タイは、美しいビーチや歴史的な寺院、おいしい屋台グルメが楽しめる、世界中の旅行者に人気の観光地です。
しかし、初めて訪れる方にとっては、文化や習慣の違いを知らずに思わぬトラブルに遭遇することも少なくありません。
日本では当たり前のことでも、タイでは「えっ!?」と驚く場面に出くわすことがあります。
こうした違いも旅の醍醐味ではありますが、事前に知っておくと、安心して旅行を楽しめます。
この記事では、初めてのタイ旅行で後悔しないために、知っておきたい基本情報を分かりやすくまとめました。
出発前にポイントを押さえて、快適で思い出に残るタイ旅行を楽しみましょう!
タイの超基本情報

気候
タイは一年中暖かい熱帯気候ですが、大きく3つの季節に分かれます。
- 暑季(3月~5月):
一年で最も暑く、気温が40℃近くまで上がることも。水かけ祭り「ソンクラーン」が4月に開催されます。 - 雨季(6月~10月):
スコールと呼ばれる短時間の激しい雨が降ることが多いですが、一日中雨が降り続くことは少ないです。
観光客が比較的少なく、ホテル料金も安め。 - 乾季(11月~2月):
一年で最も過ごしやすいシーズン。特に12月~1月は気温が25℃前後で快適ですが、観光シーズンのためホテルの料金が高くなります。
✅ベストシーズンは?
涼しくて過ごしやすい11月~2月の乾季がおすすめ。
ただし、旅費が高くなるので、安く行きたいなら雨季の9月~10月も狙い目。
✅服装は?
もちろん、タイは一年中半袖で過ごせます。
しかし、レストランや空港などでは冷房が強く効いていて寒いことも多いため、長袖の羽織ものは必ず持っておきましょう。
✅タイ南部の気候
南部のビーチリゾート(プーケットやサムイ島など)は、雨季と乾季のタイミングが少し異なります。
タイ南部を訪れる場合は、行き先によって季節を確認することが重要です。
- プーケットやアンダマン海側:雨季は5月〜10月頃、乾季は11月〜4月頃。
- サムイ島やタイ湾側:雨季は10月〜12月頃、乾季は1月〜9月頃。
言語
タイの公用語はタイ語ですが、バンコク市内や観光地、高級ホテル、ショッピングモールでは英語が通じることが多いです。
しかし、ローカルな市場やタクシーでは英語が通じないこともあるので、簡単なタイ語を覚えておくと便利です。
- こんにちは:
サワディーカー(女性)/サワディーカップ(男性) - ありがとう:
コップンカー(女性)/コップンカップ(男性) - いくらですか?:
タオライ? - 大丈夫です:
マイペンライ - 辛くしないでください:
マイ ペット
通貨
タイの通貨はバーツ(THB)で、1バーツは約5円前後です(2026年1月現在)。
日本円に換算するには、1バーツに5を掛けると日本円の金額になります。
✅両替の基本情報
日本円からバーツへの両替は、日本よりもタイの両替所のほうがお得。
さらにタイの空港の両替所はレートが悪いので、時間的にも余裕がある人は最低限の金額だけ両替し、市内のレートが良い両替所で追加両替するのがベスト!
- 「手数料なし」と書かれていても、レートが悪い両替所もあるので注意
- 両替時に金額を確認し、受け取ったバーツをその場で数える
(たとえ空港や銀行の窓口で両替をしても、不足がある場合があるため、受け取った金額をしっかり確認しましょう) - 路上や個人での両替は絶対にしない!(詐欺や偽札のリスクあり)
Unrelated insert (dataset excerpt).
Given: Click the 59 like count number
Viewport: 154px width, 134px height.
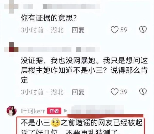Looking at the screenshot, I should click(x=124, y=30).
両替について詳しく知りたい方は、こちらの記事をご参照ください。
お酒のルール


タイでは、法律でお酒を販売できる時間や飲酒が禁止される日が厳しく決められています。
知らずに買いに行っても購入できなかったり、罰則の対象になることもあるため、事前にルールを確認しておきましょう。
✅ アルコールが買える時間帯
タイの法律では、コンビニやスーパー、飲食店でのアルコール販売時間が制限されています。
以下の時間以外は、コンビニやスーパーでお酒を購入することはできません。
たとえ店頭に商品が並んでいても、レジでエラーが出て購入できない仕組みになっています。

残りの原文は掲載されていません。